Source material below:

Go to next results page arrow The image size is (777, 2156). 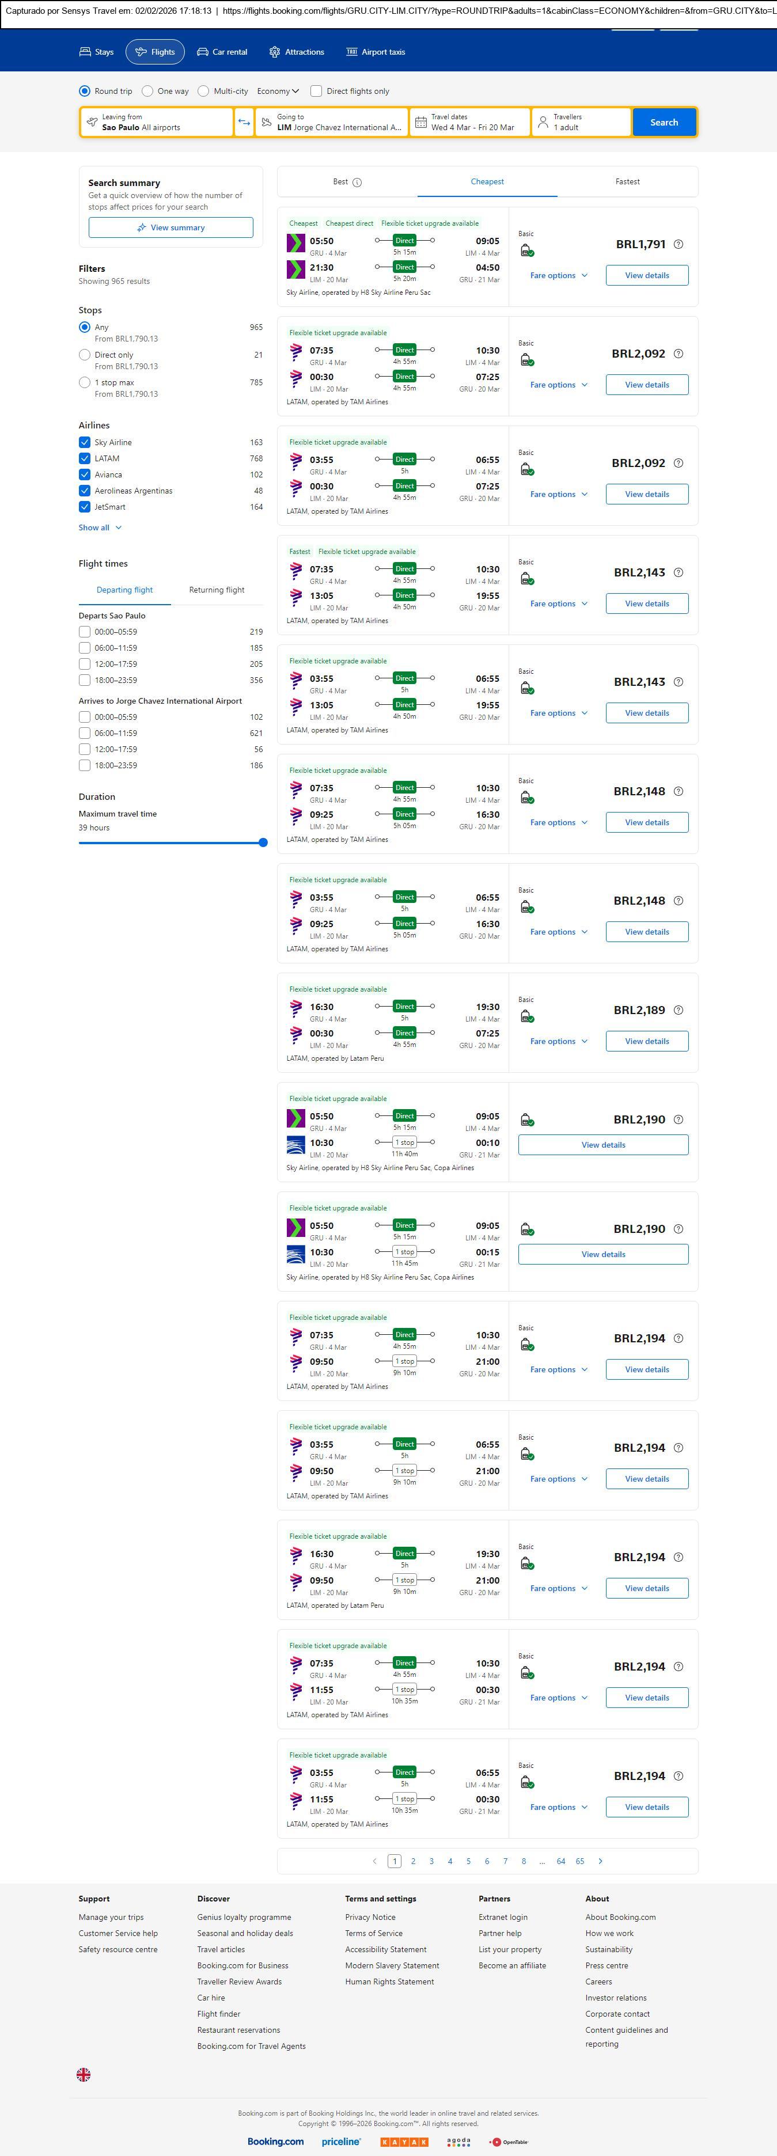click(600, 1861)
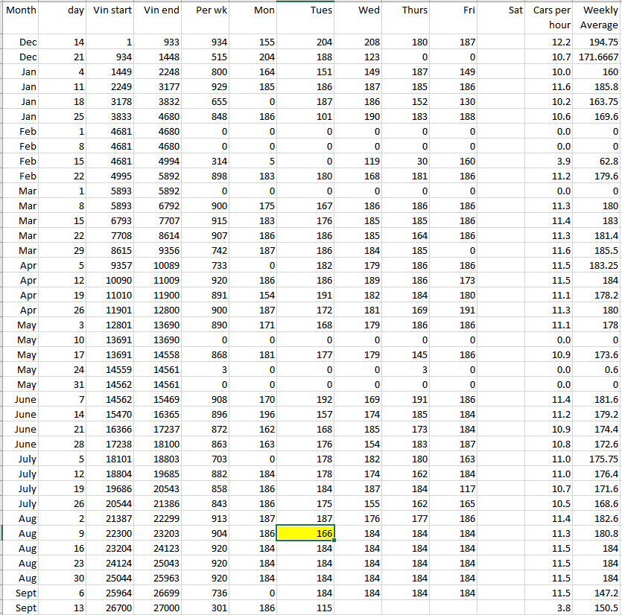The width and height of the screenshot is (622, 615).
Task: Select the Weekly Average header cell
Action: tap(598, 18)
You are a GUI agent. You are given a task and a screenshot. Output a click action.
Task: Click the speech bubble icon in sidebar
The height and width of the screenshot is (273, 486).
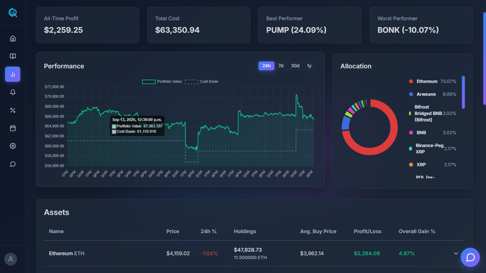(x=13, y=164)
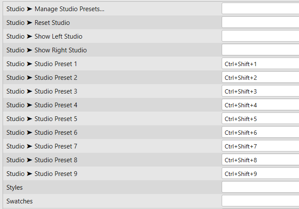
Task: Select the Studio Preset 1 row label
Action: pyautogui.click(x=42, y=64)
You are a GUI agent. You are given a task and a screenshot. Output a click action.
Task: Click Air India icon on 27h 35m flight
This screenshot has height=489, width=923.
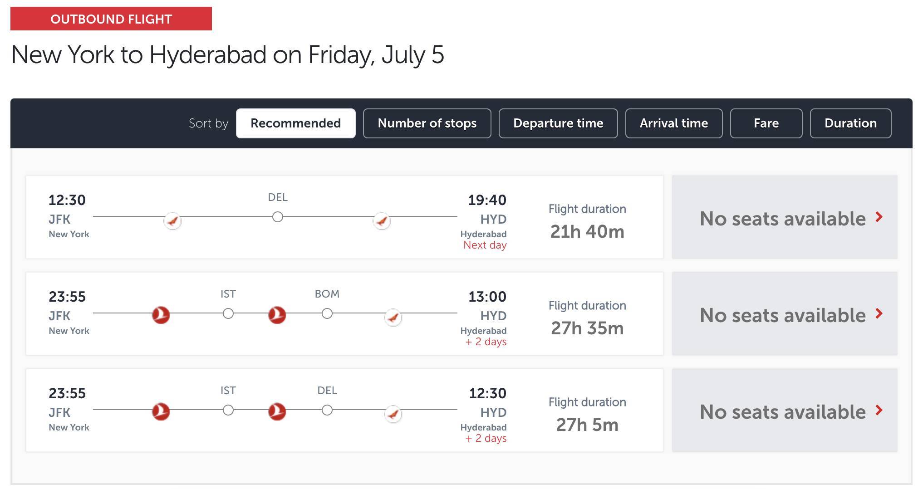[393, 317]
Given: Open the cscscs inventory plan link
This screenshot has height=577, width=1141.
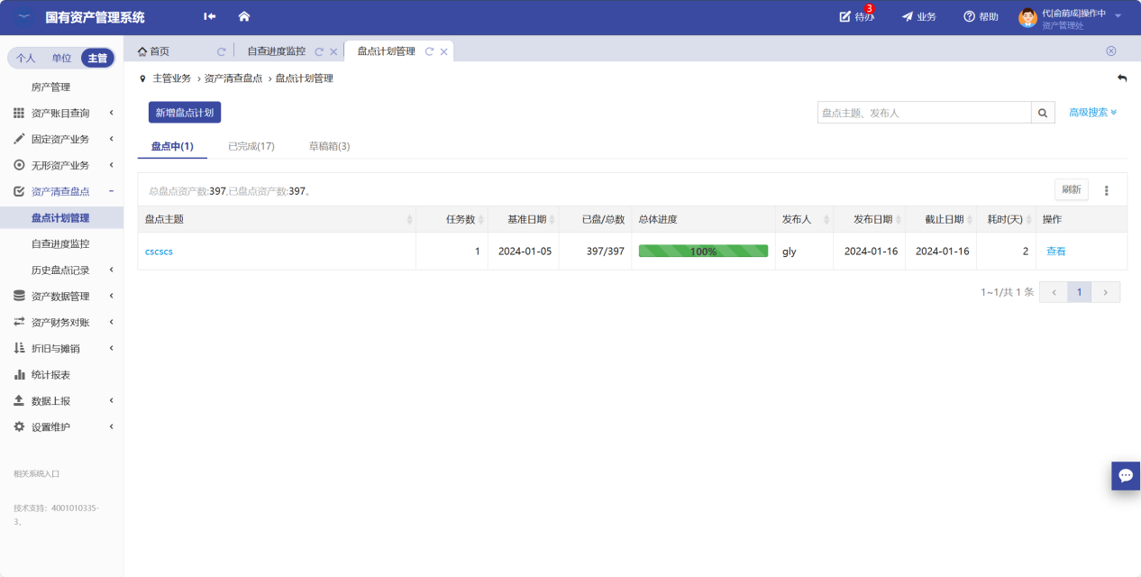Looking at the screenshot, I should (x=159, y=252).
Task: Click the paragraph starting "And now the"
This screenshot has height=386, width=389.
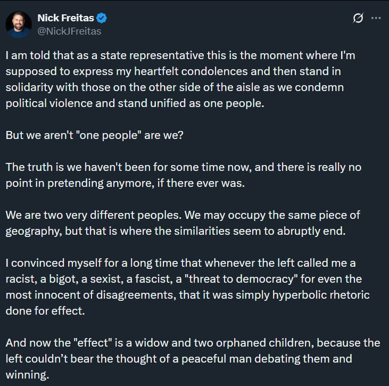Action: [193, 359]
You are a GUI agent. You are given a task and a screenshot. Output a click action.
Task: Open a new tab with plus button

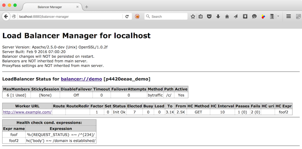click(87, 7)
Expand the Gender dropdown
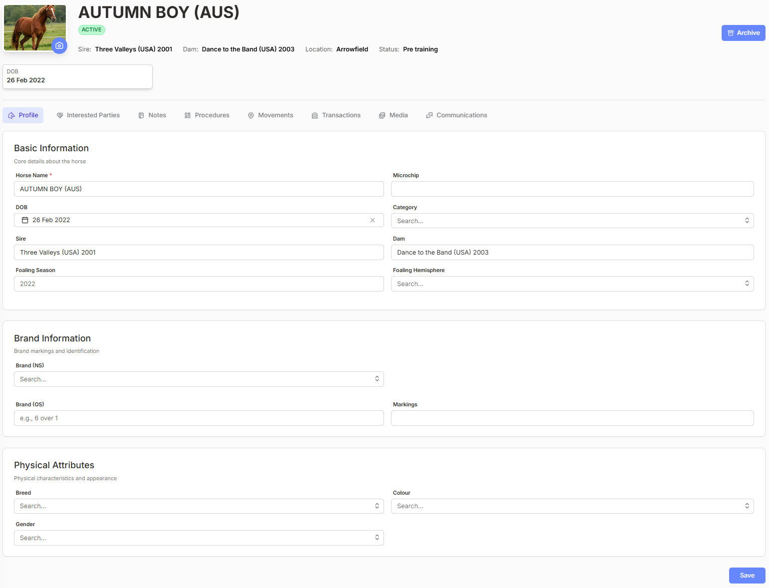The image size is (769, 588). [x=199, y=538]
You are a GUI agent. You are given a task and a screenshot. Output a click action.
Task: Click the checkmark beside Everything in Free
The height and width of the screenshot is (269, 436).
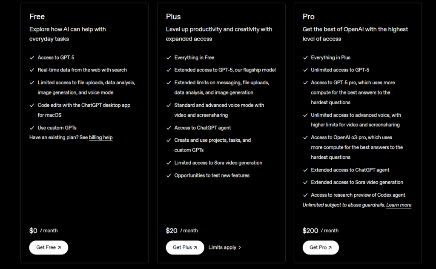tap(169, 57)
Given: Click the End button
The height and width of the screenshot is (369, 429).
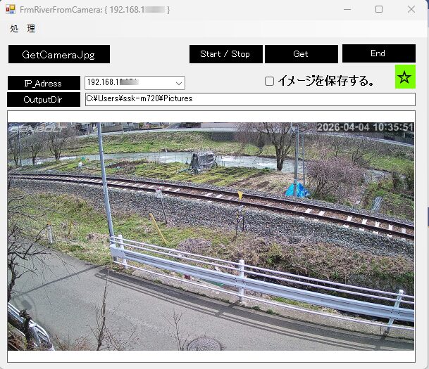Looking at the screenshot, I should 378,53.
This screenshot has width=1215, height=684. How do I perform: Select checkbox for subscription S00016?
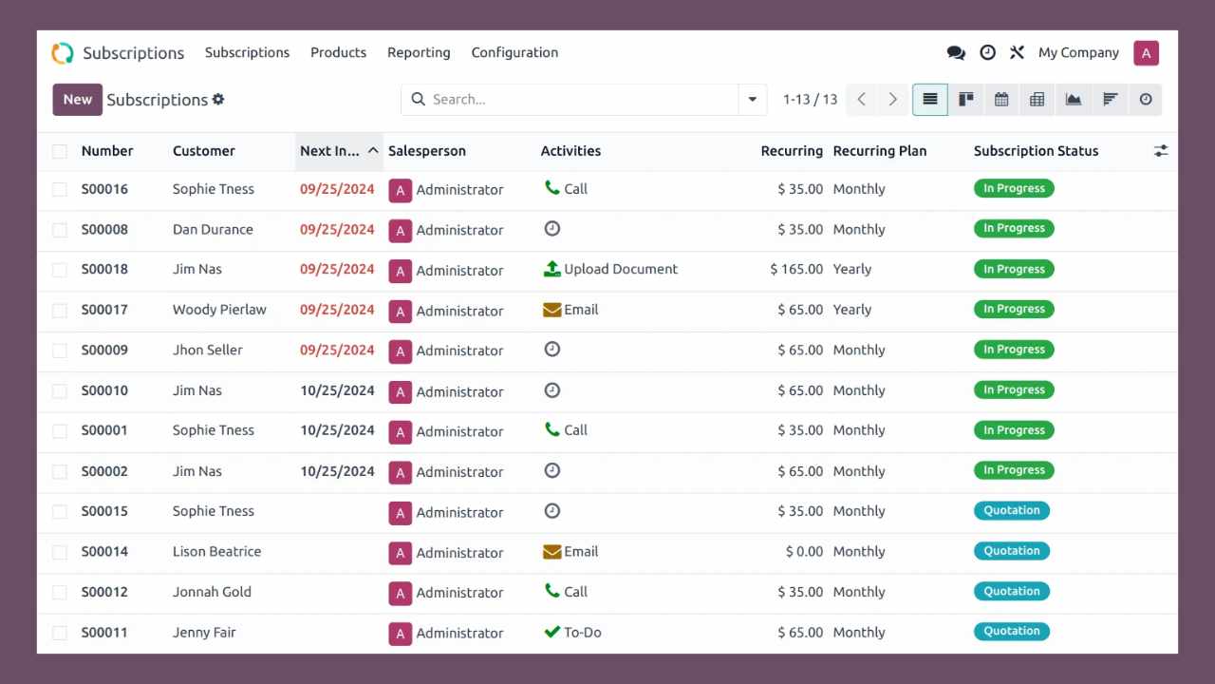(x=60, y=190)
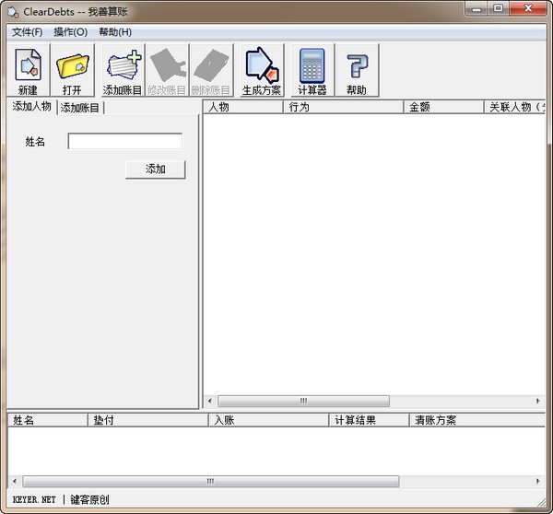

End of Source material.

▶ Exercise details
Write out exactly, and only, the lines running from the line with "Expand the Gender dropdown" to the last line above, both included, with all pictures omitted.

▶ Output for this exercise
Expand the Gender dropdown
The image size is (769, 588). [x=199, y=538]
You are a GUI agent. You are given a task and a screenshot. Output a click action.
Task: Click the checkmark beside Everything in Free
The height and width of the screenshot is (269, 436).
tap(169, 57)
Given: Click the End button
The height and width of the screenshot is (369, 429).
Looking at the screenshot, I should 378,53.
This screenshot has width=1215, height=684. How do I perform: Select checkbox for subscription S00016?
(x=60, y=190)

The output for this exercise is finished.